Abstract

High procalcitonin is a marker of activity in Adult onset of still`s disease

Author(s): Fayed F, Eldeeb R, Tayel M, Abdelrahim S

Adult Onset Still's Disease (AOSD) is a rare inflammatory disorder characterized by the classical clinical trial of a daily high spiking fever, arthritis, and an evanescent rash. Diagnosis is clinical and requires exclusion of infectious, neoplastic, and other autoimmune diseases. High procalcitonin level in patient with Pyrexia of unknown origin is misleading of systemic infection and it is normalized after corticosteroid therapy.

A 22 years old Egyptian man presented by acute appendicitis associated with high spiking rash, an evanescent rash, and leukocytosis and underwent an appendectomy. One-week postoperative, He developed acute hepatitis and high procalctonin level complicated by severe hyperferritinemia as well as haemophagocytosis. After exclusion of sepsis and other causes of liver disease (infection, metabolic, autoimmune hepatitis, malignancy, lymphoma), the diagnosis of AOSD complicated by severe hepatitis and haemophagocytosis is more likely. Corticosteroid-induced clinical remission with a resolution of fever, rash and arthritis and induced rapid normalization of liver function and reduction of ferritin level. Cyclosporine was added as maintenance therapy but the patient developed polyuria, hypocalcemia, and hypercalciuria, after stopping cyclosporine, urine output and calcium level became normal by one week after cessation of cyclosporine.
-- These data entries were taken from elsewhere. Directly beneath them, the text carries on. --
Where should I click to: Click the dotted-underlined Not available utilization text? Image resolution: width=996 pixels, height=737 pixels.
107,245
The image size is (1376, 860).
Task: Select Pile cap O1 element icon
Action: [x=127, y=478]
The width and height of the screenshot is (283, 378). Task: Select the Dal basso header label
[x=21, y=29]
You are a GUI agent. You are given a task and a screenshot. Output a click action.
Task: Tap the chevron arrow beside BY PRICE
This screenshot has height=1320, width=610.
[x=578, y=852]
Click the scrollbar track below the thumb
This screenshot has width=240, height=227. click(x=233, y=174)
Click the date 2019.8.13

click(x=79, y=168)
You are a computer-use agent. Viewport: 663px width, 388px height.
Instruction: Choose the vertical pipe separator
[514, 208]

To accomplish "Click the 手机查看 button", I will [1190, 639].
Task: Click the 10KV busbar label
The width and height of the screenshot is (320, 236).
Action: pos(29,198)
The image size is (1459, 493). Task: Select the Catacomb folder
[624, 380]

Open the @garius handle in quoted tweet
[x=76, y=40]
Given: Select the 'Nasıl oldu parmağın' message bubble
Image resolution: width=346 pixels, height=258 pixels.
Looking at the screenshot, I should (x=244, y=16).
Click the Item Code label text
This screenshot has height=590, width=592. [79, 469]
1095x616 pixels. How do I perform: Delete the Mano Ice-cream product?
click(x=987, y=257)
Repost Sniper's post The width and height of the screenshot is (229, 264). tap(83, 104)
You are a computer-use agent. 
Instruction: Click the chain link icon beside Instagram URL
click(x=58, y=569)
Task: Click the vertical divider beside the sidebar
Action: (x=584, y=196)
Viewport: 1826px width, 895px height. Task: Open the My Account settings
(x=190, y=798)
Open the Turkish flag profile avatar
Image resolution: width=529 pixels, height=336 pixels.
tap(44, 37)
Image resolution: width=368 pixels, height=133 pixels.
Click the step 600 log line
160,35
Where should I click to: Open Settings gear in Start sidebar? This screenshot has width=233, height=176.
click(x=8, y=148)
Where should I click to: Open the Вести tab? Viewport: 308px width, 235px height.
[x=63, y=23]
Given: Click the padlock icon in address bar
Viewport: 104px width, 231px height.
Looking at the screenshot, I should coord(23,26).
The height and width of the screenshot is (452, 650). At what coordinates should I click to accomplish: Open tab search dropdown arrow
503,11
Severe hepatitis and very high ferritin could be the only manifestation of disease activity of AOSD. Therefore, monitoring of liver function, blood picture, and ferritin level even after resolution of clinical symptoms of AOSD. Prompt initiation of corticosteroid can improve liver function and blood picture and prevents liver failure, bone marrow suppression, and death. High procalctonin level was misleading of sepsis in AOSD. It is proven that the procalctonin level is elevated in autoimmune diseases especially ASOD and related to hyperferrtinemia.